• [Your task]
Reproduce verbatim the lines of the listing between the line containing "Image resolution: width=412" and the line containing "point(328,244)", inclusive.

___ The records ___

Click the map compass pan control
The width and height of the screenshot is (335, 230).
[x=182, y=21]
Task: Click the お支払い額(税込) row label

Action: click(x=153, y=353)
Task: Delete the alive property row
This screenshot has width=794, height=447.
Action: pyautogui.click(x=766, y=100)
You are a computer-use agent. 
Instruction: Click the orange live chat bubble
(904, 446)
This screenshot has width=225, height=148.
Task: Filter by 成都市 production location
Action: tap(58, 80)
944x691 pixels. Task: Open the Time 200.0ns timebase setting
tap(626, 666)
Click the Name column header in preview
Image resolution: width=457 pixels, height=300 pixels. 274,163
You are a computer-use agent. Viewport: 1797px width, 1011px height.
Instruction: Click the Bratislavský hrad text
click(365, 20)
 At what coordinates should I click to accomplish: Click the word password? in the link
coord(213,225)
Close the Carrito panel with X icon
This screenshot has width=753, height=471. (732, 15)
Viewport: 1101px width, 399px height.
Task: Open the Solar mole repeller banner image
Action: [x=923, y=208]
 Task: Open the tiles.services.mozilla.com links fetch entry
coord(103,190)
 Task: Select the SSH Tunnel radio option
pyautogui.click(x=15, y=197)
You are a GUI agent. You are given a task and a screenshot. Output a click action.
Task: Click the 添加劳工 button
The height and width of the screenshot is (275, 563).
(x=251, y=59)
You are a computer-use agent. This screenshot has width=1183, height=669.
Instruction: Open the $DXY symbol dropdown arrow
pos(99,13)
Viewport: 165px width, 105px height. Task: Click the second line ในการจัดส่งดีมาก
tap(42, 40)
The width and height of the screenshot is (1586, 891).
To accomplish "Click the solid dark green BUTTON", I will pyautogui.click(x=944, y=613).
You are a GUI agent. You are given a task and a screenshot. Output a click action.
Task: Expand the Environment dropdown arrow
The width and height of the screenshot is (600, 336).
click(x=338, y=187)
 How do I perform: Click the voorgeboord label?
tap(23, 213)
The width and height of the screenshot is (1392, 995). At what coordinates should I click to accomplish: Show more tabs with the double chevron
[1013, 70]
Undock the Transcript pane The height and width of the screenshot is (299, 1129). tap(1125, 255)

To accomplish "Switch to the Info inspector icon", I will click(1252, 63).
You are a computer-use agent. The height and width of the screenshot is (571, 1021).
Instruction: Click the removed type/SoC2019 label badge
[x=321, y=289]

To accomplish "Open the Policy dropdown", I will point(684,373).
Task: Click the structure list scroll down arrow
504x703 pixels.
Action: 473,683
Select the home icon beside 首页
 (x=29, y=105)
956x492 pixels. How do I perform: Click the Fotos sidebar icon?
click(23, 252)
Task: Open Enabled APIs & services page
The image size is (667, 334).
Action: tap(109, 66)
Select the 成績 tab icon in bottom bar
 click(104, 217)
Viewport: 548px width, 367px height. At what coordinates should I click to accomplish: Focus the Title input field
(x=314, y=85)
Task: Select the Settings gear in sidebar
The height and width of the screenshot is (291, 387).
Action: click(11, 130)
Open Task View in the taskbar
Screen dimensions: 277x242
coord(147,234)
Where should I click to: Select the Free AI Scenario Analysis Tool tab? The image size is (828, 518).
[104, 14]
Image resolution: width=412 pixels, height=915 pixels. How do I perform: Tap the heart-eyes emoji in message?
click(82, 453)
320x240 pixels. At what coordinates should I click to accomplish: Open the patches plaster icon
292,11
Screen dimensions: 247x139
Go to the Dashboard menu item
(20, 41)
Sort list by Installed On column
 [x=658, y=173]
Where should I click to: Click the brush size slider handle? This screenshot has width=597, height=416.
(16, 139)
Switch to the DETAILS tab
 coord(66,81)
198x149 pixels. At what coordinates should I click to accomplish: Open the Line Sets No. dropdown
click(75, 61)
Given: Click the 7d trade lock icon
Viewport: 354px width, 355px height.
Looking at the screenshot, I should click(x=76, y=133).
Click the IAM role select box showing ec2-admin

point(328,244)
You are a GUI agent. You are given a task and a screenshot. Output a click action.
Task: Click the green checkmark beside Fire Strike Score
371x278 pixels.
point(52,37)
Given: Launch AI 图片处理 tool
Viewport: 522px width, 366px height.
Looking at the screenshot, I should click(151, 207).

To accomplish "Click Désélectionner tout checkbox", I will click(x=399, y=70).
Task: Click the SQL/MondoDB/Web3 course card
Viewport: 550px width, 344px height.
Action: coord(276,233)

___

• [Written answer]
Image resolution: width=412 pixels, height=915 pixels. How do I perform: Tap the heart-eyes emoji in message?
click(82, 453)
320x240 pixels. At what coordinates should I click to accomplish: Open the patches plaster icon
292,11
Screen dimensions: 247x139
Go to the Dashboard menu item
(20, 41)
Sort list by Installed On column
 [x=658, y=173]
Where should I click to: Click the brush size slider handle? This screenshot has width=597, height=416.
(16, 139)
Switch to the DETAILS tab
 coord(66,81)
198x149 pixels. At what coordinates should I click to accomplish: Open the Line Sets No. dropdown
click(75, 61)
Given: Click the 7d trade lock icon
Viewport: 354px width, 355px height.
Looking at the screenshot, I should click(x=76, y=133).
Click the IAM role select box showing ec2-admin

point(328,244)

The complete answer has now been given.